It may be 35 years old, and at least 9 years behind schedule, but the themes of Peter Hyams’ underrated sequel to Kubrick’s seminal sci-fi epic continue to resonate today. In pulling off the tricky task of continuing the story of 2001 without tarnishing it, Hyams and his cast deserve a great deal of credit, not least of all for delivering a thoughtful and idea-fuelled sci-fi movie which stands on its own merits even without its illustrious predecessor.
Nine years after the failure of the Discovery mission to Jupiter, international tensions between the United States and the Soviet Union are reaching crisis point. Both nations are preparing missions to discover exactly what happened to the Discovery and its crew but when its discovered that the abandoned ship’s orbit is deteriorating, an uneasy truce is called and Dr Heywood Floyd (Roy Scheider, replacing William Sylvester), the designer of Discovery, Walter Curnow (John Lithgow) and Dr Chandra (Bob Balaban), HAL 9000’s creator, join the Soviet mission under the command of Captain Tanya Kirbuk (Helen Mirren), as their ship is the only one which will be ready to launch in time. But something other than the derelict spacecraft awaits them in orbit of Jupiter: something…wonderful.
It may lack the archly artistic pretensions and satirical subtext of Kubrick’s original but there’s still substance to “2010: The Year We Make Contact”. Kubrick gave his blessing – in a way – to the movie, advising Hyams to go and make his movie his way and not to worry and so the director did, collaborating closely with Arthur C Clark over the then cutting edge technology of email. As a result, there’s a firm foundation of scientific accuracy and Clark’s trademark pragmatic, optimistic futurist vision at play. Being less prone to visual indulgence and flights of fancy, the film feels tighter and more kinetic than its forebear without resorting to the gimmicky action sequences which were the staple of sci-fi movies of the time.

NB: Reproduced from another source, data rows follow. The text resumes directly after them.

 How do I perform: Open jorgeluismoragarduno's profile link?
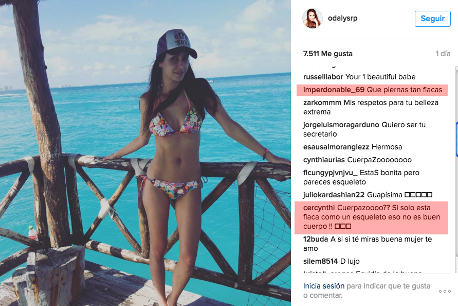coord(341,125)
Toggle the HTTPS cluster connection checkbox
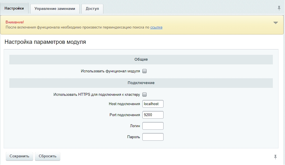The width and height of the screenshot is (285, 165). click(145, 94)
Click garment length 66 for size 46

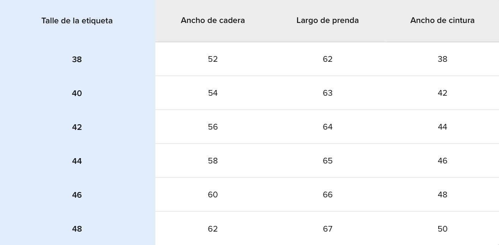click(327, 195)
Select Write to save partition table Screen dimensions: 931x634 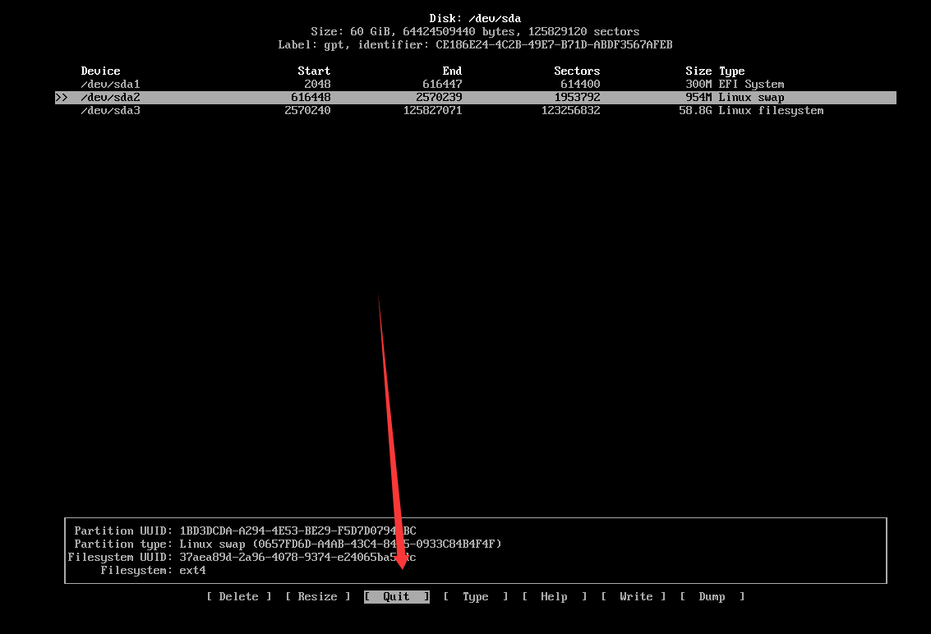coord(636,597)
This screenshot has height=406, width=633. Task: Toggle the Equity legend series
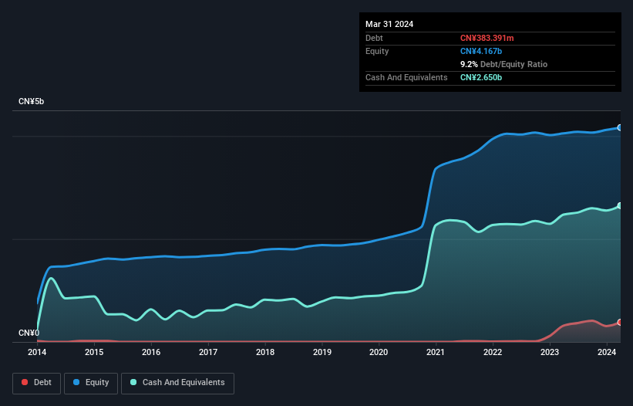coord(91,382)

Although your mileage may vary in respect of the film’s philosophical underpinnings, for me it provides satisfying and coherent explanations for the events of “2001: A Space Odyssey” while leaving many of that movie’s mysterious ambiguities intact. It’s also an impressive drama in that the peril is situational rather than confrontational and while there may be distant sabre rattling back on Earth, the story unfolds without an antagonist of any kind. The challenges are existential and the resolutions based on solid science and cooperation.

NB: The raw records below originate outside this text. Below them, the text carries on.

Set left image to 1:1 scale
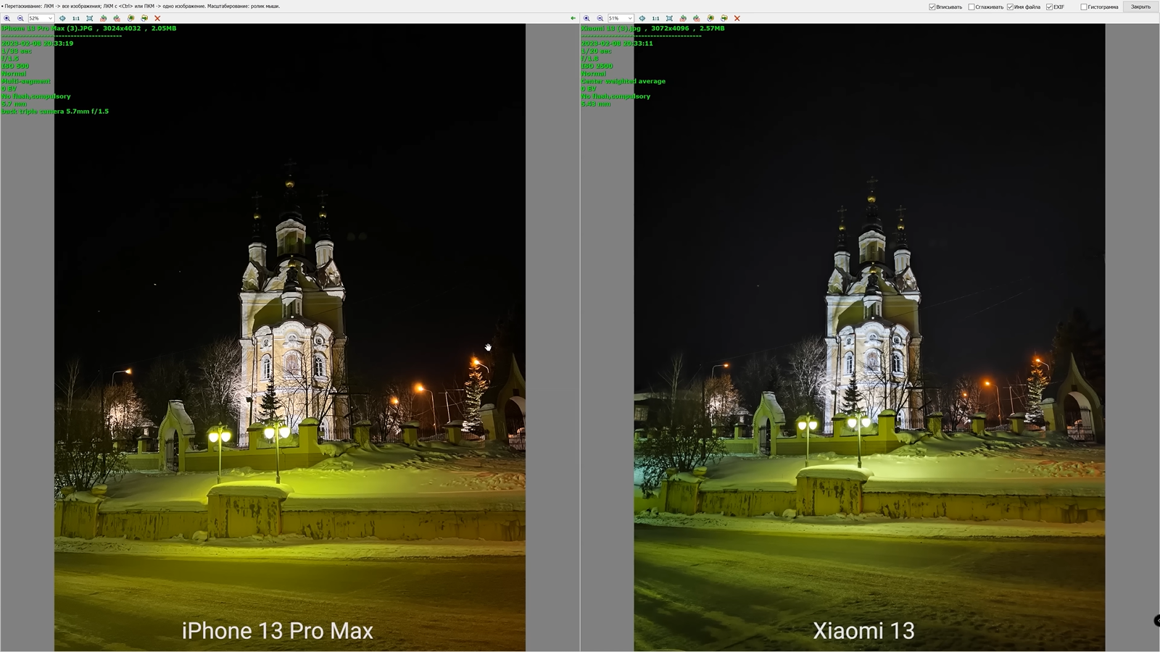The height and width of the screenshot is (652, 1160). pyautogui.click(x=75, y=18)
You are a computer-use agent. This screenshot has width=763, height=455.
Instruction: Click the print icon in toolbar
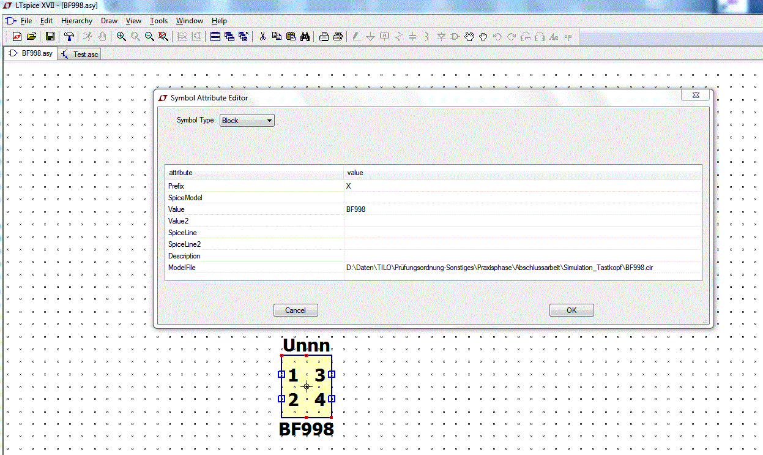(338, 37)
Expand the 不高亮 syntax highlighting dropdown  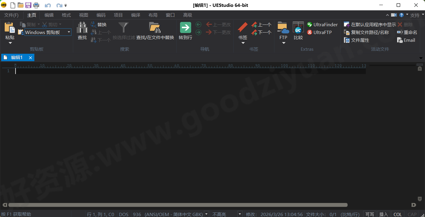click(x=240, y=214)
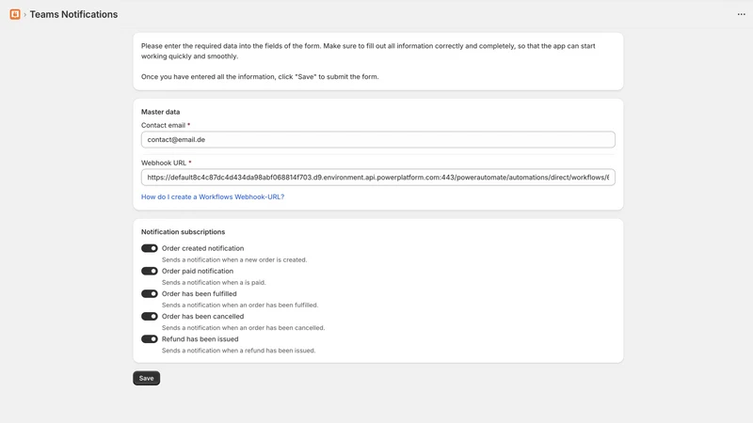The image size is (753, 423).
Task: Click the orange app icon in header
Action: pyautogui.click(x=15, y=14)
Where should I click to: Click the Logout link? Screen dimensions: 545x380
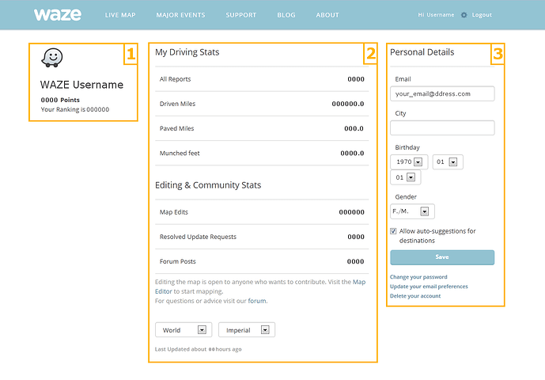tap(482, 15)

While perhaps less deliberately showy, the special effects are nevertheless first-rate, with great care being taken to adhere to scientific reality and even the musical score and sound effects are used comparatively sparingly during the space sequences. Scheider, Lithgow, Balaban and Mirren are solid in their roles and provide a more empathetic and relatable crew, although there’s no denying it’s a great moment when Keir Dullea’s enigmatic Bowman is reconciled with Hal 9000 (Douglas Rain).

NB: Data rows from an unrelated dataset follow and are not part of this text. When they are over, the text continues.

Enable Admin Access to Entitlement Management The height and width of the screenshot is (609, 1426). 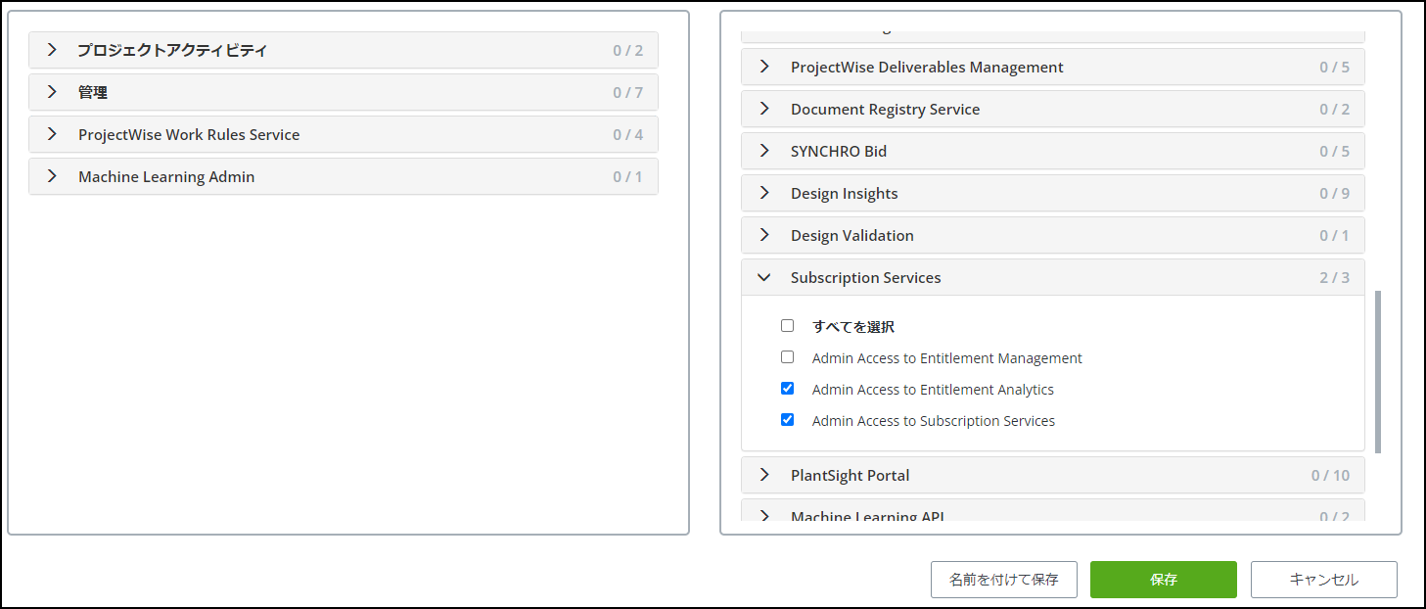(787, 357)
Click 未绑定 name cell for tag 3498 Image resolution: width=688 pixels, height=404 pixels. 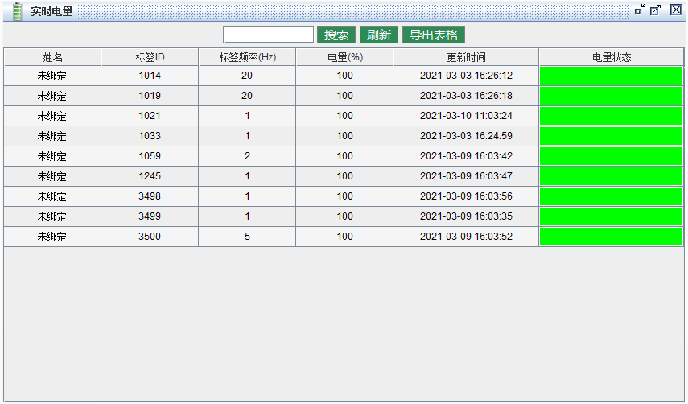[x=52, y=196]
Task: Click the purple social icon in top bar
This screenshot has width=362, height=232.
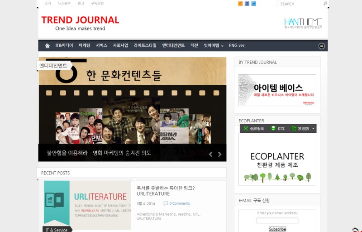Action: (x=247, y=4)
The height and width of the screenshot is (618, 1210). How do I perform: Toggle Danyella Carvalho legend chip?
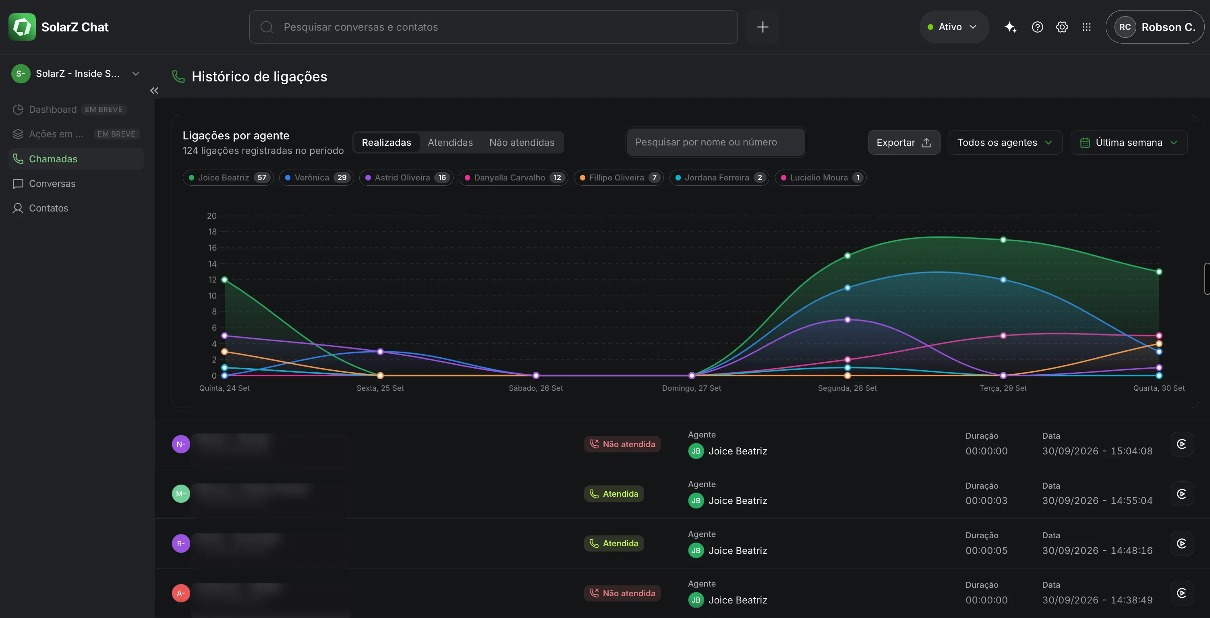(513, 178)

More accessible yet no less cerebral than its predecessor, “2010: The Year We Make Contact” remains a rewarding and impressive watch even 35 years later. Although real technological progress has fallen further and further behind Clark’s lofty aspirations, Jupiter’s moons have lost none of their intrigue and allure for scientists and astronomers, although I certainly won’t be buying a ticket to Europa any time soon.